By Harry Pearse
Although our beautiful and picturesque school is located in one of the wealthiest towns on Long Island, it does not mean that the students who attend Post are as wealthy as those who reside in Brookville. I wonder how everyone pays such a high sum of money for his or her education? Is it the students themselves paying for their education? Is it their parents? Scholarships? Loans?
On the men’s soccer team, who are playing extremely well at the moment by the way, well over half of the players come from another country. The majority of those international students are making the trip over the pond from Europe. I am one of these weird-looking Europeans, who wear the tight skinny jeans and have an odd accent. I am able to pay the high tuition through scholarship, which I earned through my ability to play a sport.
I am lucky to be able to experience something so great such as college, through financial aid, as well as funding from myself. Many of you may ask the question, do all athletes receive scholarships, and are they the same? The answer to this commonly asked question is no. Many athletes still have to fund some, if not all, of their education. Only about eight or nine full scholarships are given to the men’s soccer team, which has at least 14 overseas players, who made the journey over to America, and over 25 players in total on the team.

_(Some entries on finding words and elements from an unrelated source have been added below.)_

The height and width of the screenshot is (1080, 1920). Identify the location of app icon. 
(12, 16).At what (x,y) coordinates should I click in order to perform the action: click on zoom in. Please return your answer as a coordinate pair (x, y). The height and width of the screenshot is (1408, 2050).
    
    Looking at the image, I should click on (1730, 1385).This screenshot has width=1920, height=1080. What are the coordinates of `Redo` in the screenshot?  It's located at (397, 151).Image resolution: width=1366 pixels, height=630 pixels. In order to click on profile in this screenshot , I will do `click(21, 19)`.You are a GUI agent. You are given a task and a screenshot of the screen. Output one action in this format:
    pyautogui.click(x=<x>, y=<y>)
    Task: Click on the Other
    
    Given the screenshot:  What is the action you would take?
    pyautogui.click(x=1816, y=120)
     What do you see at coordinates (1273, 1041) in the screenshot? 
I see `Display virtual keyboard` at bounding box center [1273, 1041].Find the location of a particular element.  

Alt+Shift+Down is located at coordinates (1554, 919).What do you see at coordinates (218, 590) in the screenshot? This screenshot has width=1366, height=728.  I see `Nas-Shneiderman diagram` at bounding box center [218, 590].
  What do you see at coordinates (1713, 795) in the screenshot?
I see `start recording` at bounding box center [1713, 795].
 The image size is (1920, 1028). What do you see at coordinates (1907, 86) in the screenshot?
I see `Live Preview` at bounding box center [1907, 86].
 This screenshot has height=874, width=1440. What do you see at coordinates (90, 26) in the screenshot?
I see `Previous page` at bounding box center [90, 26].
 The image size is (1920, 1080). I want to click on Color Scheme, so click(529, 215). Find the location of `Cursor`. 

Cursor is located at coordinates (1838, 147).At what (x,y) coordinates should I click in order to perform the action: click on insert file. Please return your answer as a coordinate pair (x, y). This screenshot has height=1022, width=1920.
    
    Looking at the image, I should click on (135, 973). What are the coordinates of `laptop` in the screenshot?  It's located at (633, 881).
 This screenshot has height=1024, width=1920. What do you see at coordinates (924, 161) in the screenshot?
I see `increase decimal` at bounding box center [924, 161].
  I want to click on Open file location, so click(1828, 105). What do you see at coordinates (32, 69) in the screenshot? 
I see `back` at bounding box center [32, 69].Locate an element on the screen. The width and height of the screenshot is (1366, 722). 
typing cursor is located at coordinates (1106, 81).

Although many Scandinavian players used to receive discounts to come to Post because the university had a ‘Scandinavian relationship’ with certain schools and companies, in the past two years this discount has been terminated. Any financial aid that a student from Sweden or Norway would have received in the past has now been halted, which means they have to find a vast amount of money for their tuition. Post offers many opportunities to get financial aid, through good grades, athletics, or excellence. This aid is where most students receive help when it comes to paying for their college education.
A lot of students at Post receive tremendous help from their parents, which is completely understandable. Who at 17, 18, 19, 20, 21, 22 or even 23, is going to be able to play $50,000 a year for four years? Unless he or she is the Prince of England, (I do only share the same name as Prince Harry of Great Britain…), surely this is the only way to pay for such an outrageous amount.
In England, the tuition is £12,000, which is a ridiculous amount, and it’s rising. But compared to the outrageous sum that universities in the United States charge, it seems very little. I am very sympathetic with American college students who don’t receive any financial aid, and therefore have to shell out ridiculous amounts of money to further their education. However, maybe some students could work harder to just contribute to their time at college, and their party animal lifestyles?
I’m not saying you have to get a job as the CEO of Apple and earn millions a year, but maybe work at a café in your free time, maybe a job on campus, or a paid internship? Anything that pays just a small amount, so that instead of your parents paying your tuition, books, petrol, car, drinks, food and everything else that they pay for, maybe you could get it yourself. Instead of putting the tequila shots on your daddy’s American Express card, you pay for them with the cash you worked so hard for?
Try and think about how you pay for your tuition…this is a lot of money that you or mainly your parents are shelling out. We need to be smart! If you feel like you are living off all of your parents’ money, then try and help out! Although you have sacrificed working full time to better yourself with academia, you still need to be motivated about paying your tuition!